Oleh karena itu harus diberikan perhatian pada tingkat ini dalam skrining dan pengobatan
depresi, kecemasan, kecemasan selama kehamilan, atau stress selama kehamilan. Sebagai
contohnya, kemampuan seorang wanita untuk mengerti atau merespon diagnosis gangguan
mood atau kecemasan dan penerimaan pengobatan dapat dipermudah dengan menyertakan
pasangannya, keluarga dekat, atau teman dalam follow up setelah skrining.

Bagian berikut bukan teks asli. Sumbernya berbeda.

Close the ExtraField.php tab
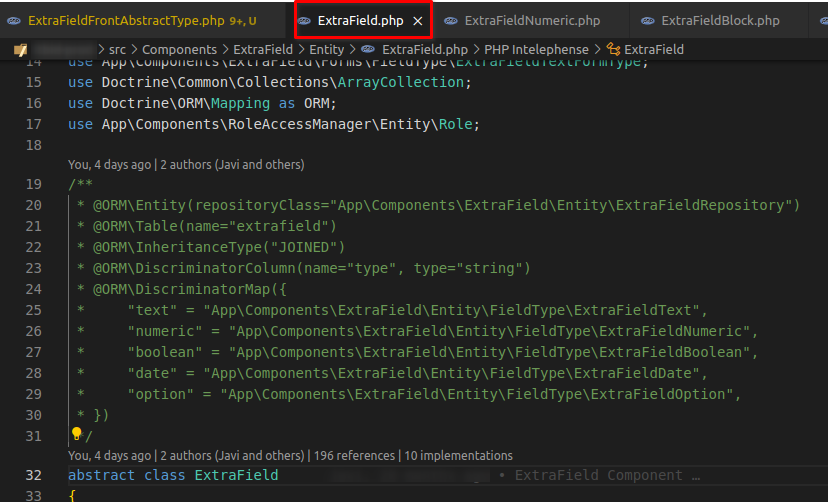This screenshot has width=828, height=502. [x=418, y=20]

Selain itu keluarga
dan masyarakat dapat mengurangi atau malah meningkatkan upaya skrining dan pengobatan
wanita selama masa kehamilannya, sebagai hasil dari kepercayaan mereka, nilai dan tingkat
informasi mereka atau karena keterangan yang salah yang mereka terima.

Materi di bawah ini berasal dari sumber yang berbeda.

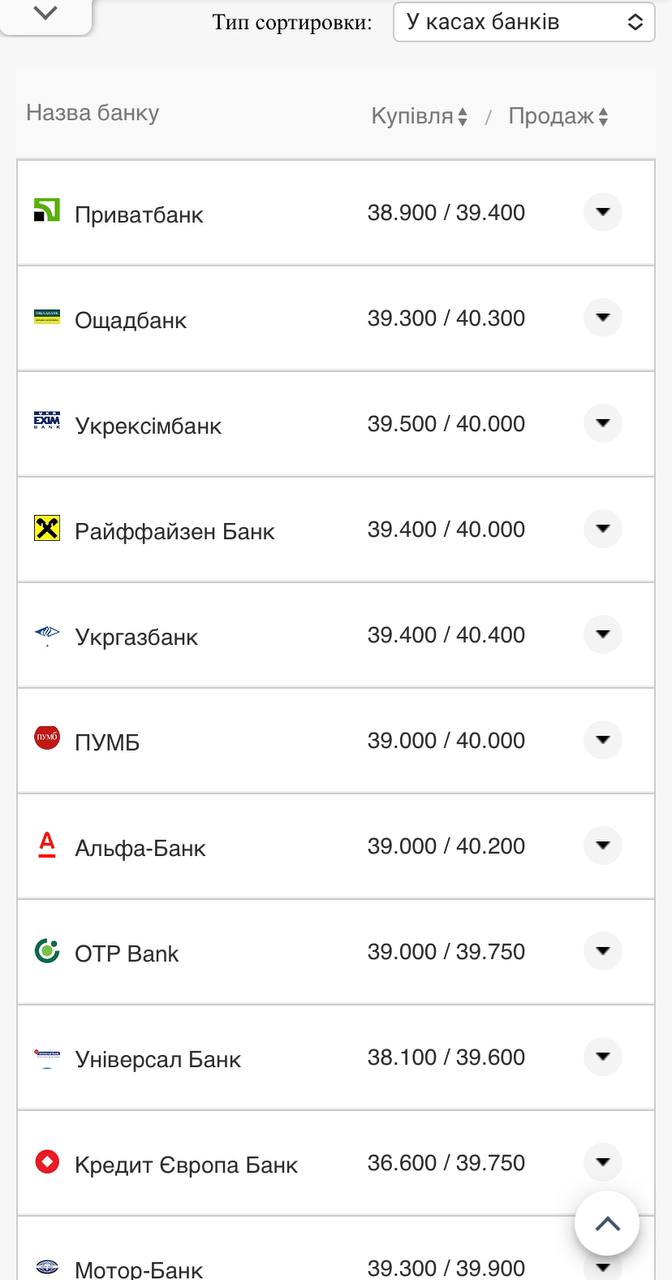Click the Назва банку column header
This screenshot has height=1280, width=672.
point(92,113)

Meskipun persoalan-persoalan ini telah diketahui sebagai hambatan pada pengobatan kesehatan
mental masyarakat pada beragam populasi, mereka belum juga menetapkan prosedur klinis yang
tepat yang digunakan pada masa kehamilan untuk follow skrining pada gangguan afektif. Hal ini
dapat berguna untuk mengidentifikasi tingkat pencegahan dan mengidentifikasi faktor apa saja
yang membuat wanita tersebut kembali sembuh secara cepat – seperti pengetahuan atau
keterampilan yang besar, self-efficacy, serta dukungan social – dengan tujuan untukmembuat
perencanaan intervensi. Jika upaya diarahkan untuk menguatkan sumber psikososial pada wanita
sedini mungkin, idealnya sebelum konsepsi, makan akan sangat mungkin kesehatan selama
masaprenatal dan hasil setelah prenatal akan menjadi lebih optimal.
Kesimpulan
Kesimpulannya, meskipun jumlahnya cukup besar, saat ini penelitian menunjukkan ada efek
yang berpotensi menimbulkan kerugian dari kondisi afek negative dan stress selama kehamilan
pada bayi yang terlahir, perkembangan janin dan bayi, serta kesehatan keluarga, kami masih
belum mengetahui secara jelas maksud yang spesifik dari fakta ini. Permasalah utama untuk
penelitian selanjutnya adalah sebagai berikut: bagaimana lepasnya seseorang dari faktor
independen dan faktor komorbid gejala-gejala depresi, gejala-gejala kecemasan, kecemasan
selama kehamilan, dan berbagai bentuk dari stress pada ibu dan bayi yang baru lahir; adalah
lebih baik untuk memahami konsep kecemasan selama kehamilan dan dan bagaimana
menggunakannya secara klinis; efek investigasi yang lebih lanjut dari gangguan afektif yang
berarti secara klinis pada ibu dan bayi yang dilahirkan, diambil dari sejumlah konteks social dan
lingkungan dari ibu.Seperti bertambahnya pengetahuan kami, merupakan suatu hal yang
mendesak untuk dilakukan identifikasi tanda-tanda, gejala-gejala dan titik awal untuk
menegakkan suatu diagnosis sehingga mengahasilkan intervensi yang tepat pada masa prenatal,
serta untuk mengembangkan efisiensi, efektifitas dan skrining ekoligikal yang valid dan strategi
intervensi yang dapat digunakan secara luas. Apabila faktor risiko dapat diidentifikasi sedini
mungkin pada kehamilan dan intervensi dirancangkan untuk masa prekonsepsi, banyak orang
akan percaya peluang kesempatan ini merupakan taruhan kami yang terbaik. Bagaimanapun juga
penelitian secara interdisipliner dan kolaborasi penting sekali untuk mendiskusikan masalah ini,
selain itu juga untuk mengurangi beban stress ibu, depresi dan kecemasan selama masa perinatal.